Twelve O’Clock High features Gregory Peck (as General Frank Savage) to great effect as a stoic, by-the-book American Air Force general who feels compelled to take over a bomber unit after he deems its commander, a friend of his, to have become too close to his men. The men in the unit have been treated with kid gloves, and so Savage steps in to whip them into shape.
While Gregory Peck is cast perfectly as Frank Savage, it is the supporting cast (bringing a strong sense of character to their roles) that really fuse the movie together. Of special note is Dean Jagger as Major Stovall. He has a couple of scenes that bookend the movie wonderfully.
Twelve O’Clock High starts off as a character study, a story about the aviators low spirits, and about how to kick them into shape. It’s the classic underdog story really. A “team” has low morale and skills, and are whipped into shape by a tough “coach”. We enjoy seeing these airmen (who thought they were capable of nothing) triumph over their previous failures.

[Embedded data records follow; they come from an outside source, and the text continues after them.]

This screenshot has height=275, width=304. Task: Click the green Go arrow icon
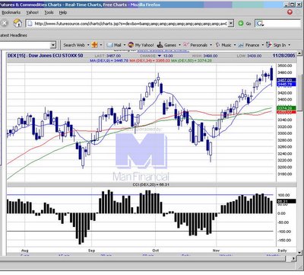241,24
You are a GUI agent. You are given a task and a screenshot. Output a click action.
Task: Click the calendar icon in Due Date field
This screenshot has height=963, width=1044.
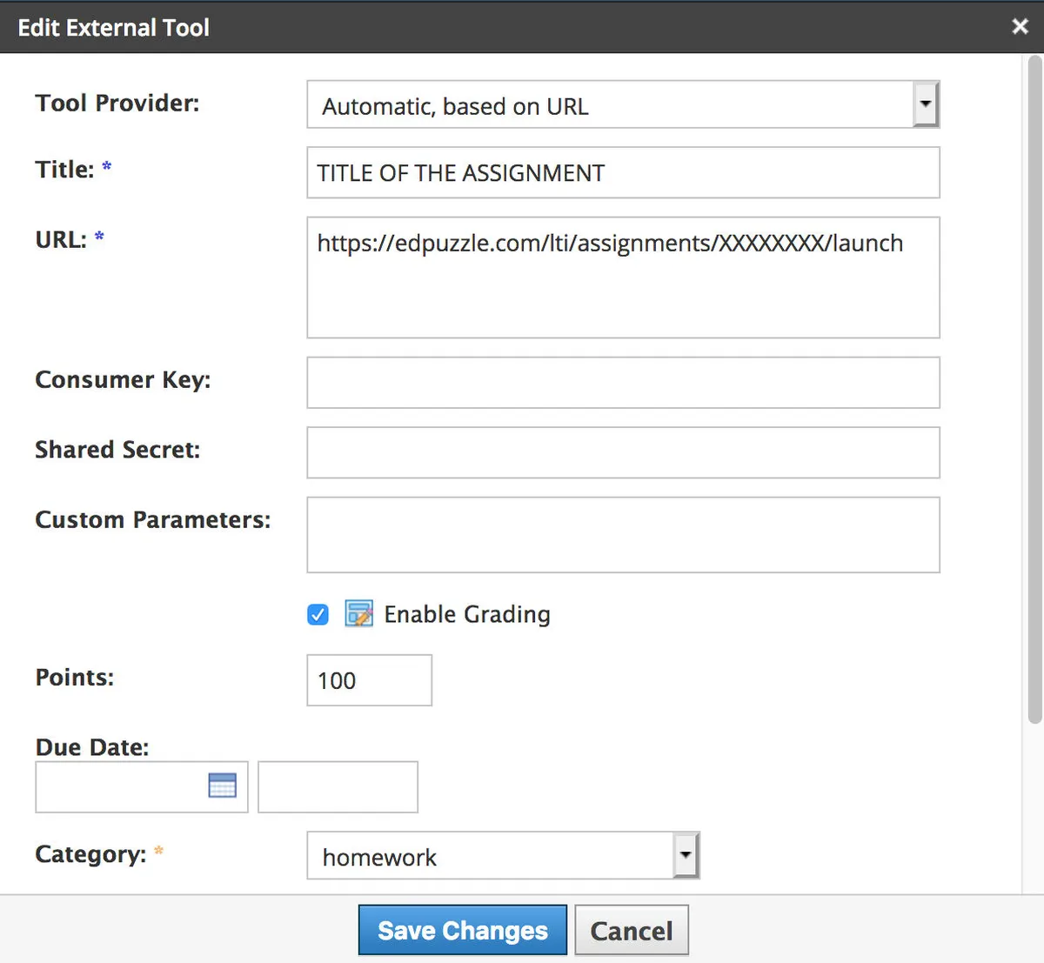223,785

However, halfway through the movie it switches its focus, and starts examining what Savage’s methodology does to him. His drive, coupled with his single-mindedness, comes near to psychologically destroying him. (While this movie is also described as anti-war, we are shown Savage’s methods doing little harm to his men, so it comes across as a portrayal of what leadership can do a man, rather than combat itself.) The underdog story suddenly becomes about the coach, not the players. This last portion of the movie undermines the whole first part.
Well, not undermines… more like elaborates on. In a good way. The movie becomes about what war can do to a man, and it is when dwelling on this that the movie earns its stripes. Without such an ending, it would have been just another WWII adventure story. A good one, to be sure, but thankfully Twelve O’Clock High rises above that.
OVERALL
Twelve O’Clock High is a classic war movie, and one looks at the effects war actually has on people, rather than being an adventure story or a traditional biopic. Gregory Peck is at his peak here, and the addition of aerial footage actually shot by RAF and Luftwaffe adds a lot of legitimacy here.
When dealing with old movies we often find many that haven’t “aged well”. This is definitely not one of those. I can confidently recommend this to anyone who likes old movies, or indeed, movies in general.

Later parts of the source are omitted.